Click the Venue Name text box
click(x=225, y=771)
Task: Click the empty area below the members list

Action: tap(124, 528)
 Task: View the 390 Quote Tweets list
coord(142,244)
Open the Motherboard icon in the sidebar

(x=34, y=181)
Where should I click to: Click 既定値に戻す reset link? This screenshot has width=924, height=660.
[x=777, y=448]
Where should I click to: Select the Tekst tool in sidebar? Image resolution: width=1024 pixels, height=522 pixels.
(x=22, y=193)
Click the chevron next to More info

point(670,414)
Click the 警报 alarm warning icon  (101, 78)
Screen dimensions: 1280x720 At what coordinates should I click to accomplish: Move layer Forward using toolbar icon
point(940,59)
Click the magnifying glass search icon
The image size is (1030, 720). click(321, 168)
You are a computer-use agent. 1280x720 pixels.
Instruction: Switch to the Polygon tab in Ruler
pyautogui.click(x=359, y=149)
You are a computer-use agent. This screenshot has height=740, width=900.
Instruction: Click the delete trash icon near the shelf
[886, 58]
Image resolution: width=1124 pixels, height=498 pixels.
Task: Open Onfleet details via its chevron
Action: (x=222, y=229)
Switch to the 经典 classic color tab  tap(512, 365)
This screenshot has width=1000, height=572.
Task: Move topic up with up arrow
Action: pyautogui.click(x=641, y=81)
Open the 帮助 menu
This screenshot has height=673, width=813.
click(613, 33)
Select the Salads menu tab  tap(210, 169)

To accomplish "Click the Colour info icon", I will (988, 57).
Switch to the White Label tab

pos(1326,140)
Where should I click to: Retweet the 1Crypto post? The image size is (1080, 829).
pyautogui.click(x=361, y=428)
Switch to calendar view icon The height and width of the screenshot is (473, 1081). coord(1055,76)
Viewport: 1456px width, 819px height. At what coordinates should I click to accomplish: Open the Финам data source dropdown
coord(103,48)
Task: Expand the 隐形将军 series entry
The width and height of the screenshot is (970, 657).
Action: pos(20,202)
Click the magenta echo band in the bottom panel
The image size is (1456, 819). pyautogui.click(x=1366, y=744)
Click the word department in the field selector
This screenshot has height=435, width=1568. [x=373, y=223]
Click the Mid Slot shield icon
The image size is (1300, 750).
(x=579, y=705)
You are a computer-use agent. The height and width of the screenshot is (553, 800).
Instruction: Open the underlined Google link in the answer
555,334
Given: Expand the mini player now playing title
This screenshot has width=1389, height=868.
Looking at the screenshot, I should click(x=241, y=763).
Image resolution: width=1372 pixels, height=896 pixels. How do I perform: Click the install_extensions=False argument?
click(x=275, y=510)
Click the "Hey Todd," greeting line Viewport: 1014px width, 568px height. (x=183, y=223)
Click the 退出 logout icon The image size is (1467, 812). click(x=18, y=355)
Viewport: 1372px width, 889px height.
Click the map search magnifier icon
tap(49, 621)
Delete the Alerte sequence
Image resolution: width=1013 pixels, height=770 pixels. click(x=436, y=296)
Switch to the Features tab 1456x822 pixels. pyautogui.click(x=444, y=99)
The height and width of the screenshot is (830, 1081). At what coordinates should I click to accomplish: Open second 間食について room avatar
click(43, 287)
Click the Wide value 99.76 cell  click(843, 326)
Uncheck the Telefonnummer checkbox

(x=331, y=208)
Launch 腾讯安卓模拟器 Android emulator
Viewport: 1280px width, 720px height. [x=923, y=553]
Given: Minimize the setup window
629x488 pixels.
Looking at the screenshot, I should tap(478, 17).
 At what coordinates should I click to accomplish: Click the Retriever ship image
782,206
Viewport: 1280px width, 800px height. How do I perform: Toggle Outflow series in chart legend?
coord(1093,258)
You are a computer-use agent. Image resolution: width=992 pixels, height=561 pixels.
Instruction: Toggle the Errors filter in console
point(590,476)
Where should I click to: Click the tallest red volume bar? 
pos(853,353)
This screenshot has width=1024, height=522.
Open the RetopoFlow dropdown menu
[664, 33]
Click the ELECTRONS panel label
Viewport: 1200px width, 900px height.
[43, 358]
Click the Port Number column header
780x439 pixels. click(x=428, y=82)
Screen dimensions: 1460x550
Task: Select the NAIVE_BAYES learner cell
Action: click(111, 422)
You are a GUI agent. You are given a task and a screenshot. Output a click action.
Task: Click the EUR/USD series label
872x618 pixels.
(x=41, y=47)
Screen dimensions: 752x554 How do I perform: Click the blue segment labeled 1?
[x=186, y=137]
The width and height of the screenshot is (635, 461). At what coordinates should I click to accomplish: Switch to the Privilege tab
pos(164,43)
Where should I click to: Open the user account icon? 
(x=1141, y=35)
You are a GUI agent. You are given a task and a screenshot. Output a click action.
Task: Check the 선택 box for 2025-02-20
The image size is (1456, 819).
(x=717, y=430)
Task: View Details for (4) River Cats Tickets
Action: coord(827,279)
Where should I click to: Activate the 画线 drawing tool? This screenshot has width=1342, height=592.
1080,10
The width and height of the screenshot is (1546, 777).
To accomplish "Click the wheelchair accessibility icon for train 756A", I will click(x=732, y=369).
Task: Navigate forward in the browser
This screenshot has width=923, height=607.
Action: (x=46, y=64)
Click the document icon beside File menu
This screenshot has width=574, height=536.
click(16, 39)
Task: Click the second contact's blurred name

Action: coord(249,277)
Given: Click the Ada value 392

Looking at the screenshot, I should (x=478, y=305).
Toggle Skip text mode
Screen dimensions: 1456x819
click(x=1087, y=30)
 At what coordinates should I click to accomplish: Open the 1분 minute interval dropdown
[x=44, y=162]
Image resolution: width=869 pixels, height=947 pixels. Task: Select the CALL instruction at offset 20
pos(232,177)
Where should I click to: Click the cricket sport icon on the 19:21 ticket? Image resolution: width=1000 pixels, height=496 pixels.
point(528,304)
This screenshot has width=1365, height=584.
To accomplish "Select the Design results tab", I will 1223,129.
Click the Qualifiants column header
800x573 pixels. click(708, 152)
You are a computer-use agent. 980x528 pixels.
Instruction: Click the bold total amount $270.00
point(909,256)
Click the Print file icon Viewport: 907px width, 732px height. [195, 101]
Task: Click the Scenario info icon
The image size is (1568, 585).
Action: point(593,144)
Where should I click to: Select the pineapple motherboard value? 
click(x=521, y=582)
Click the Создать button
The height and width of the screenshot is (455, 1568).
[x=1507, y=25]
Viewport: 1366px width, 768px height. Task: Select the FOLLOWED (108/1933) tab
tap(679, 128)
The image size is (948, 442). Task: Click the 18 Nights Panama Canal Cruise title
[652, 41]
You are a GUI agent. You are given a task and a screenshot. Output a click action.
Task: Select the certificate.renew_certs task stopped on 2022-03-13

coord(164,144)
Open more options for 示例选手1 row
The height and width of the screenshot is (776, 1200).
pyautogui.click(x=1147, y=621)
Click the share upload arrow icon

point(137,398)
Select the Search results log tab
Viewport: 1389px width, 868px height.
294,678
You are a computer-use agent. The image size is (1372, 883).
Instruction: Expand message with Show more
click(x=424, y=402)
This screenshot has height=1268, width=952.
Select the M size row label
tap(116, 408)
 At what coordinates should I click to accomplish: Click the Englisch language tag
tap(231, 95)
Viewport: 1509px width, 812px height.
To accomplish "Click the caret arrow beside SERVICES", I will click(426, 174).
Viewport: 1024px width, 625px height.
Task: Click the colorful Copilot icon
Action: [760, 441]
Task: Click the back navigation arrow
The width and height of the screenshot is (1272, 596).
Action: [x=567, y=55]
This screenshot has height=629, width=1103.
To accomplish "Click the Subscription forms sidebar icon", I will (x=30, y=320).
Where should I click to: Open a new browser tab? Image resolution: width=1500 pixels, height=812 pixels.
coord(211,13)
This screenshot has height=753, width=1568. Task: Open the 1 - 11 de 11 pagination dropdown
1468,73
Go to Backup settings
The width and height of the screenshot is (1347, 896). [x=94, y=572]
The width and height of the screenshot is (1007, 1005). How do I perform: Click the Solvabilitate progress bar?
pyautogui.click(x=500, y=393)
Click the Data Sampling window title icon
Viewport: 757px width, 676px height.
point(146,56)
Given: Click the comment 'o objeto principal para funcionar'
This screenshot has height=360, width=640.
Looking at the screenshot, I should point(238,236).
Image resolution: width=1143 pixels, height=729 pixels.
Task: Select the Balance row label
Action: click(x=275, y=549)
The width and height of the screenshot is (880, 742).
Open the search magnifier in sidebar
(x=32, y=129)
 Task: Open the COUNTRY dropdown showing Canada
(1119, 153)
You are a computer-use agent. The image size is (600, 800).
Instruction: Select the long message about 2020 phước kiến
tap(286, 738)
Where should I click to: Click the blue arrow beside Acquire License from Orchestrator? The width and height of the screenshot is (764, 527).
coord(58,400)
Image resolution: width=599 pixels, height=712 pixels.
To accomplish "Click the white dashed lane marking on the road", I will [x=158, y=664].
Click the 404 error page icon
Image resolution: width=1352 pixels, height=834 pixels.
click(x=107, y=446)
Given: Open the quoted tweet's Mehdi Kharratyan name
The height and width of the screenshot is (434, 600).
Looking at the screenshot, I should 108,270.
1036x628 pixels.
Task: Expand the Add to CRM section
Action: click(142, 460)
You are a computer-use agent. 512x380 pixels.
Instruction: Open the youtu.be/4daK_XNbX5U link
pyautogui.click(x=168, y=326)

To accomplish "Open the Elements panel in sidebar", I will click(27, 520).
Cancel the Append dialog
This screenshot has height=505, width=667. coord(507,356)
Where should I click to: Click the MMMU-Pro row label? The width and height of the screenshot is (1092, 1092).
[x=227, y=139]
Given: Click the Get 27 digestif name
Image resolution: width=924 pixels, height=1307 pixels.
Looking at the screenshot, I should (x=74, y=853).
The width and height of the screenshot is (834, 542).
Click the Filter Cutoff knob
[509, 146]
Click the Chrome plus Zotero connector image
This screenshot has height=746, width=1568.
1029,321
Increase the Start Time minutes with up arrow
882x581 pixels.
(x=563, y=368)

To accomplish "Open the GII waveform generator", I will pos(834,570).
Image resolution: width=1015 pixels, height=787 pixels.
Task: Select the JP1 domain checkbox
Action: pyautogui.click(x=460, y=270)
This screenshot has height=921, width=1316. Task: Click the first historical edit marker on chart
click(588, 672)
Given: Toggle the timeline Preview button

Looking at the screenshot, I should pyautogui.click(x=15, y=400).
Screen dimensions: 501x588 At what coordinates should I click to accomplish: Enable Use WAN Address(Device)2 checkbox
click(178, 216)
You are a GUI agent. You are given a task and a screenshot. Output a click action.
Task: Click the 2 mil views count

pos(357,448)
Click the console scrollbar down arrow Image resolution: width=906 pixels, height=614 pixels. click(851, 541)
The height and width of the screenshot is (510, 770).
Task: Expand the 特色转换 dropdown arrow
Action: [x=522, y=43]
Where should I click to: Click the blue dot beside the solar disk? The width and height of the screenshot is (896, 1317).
§ §
[What to do] Count the lines in the records above that contain the word "Switch" and give only that number.

[Result] 6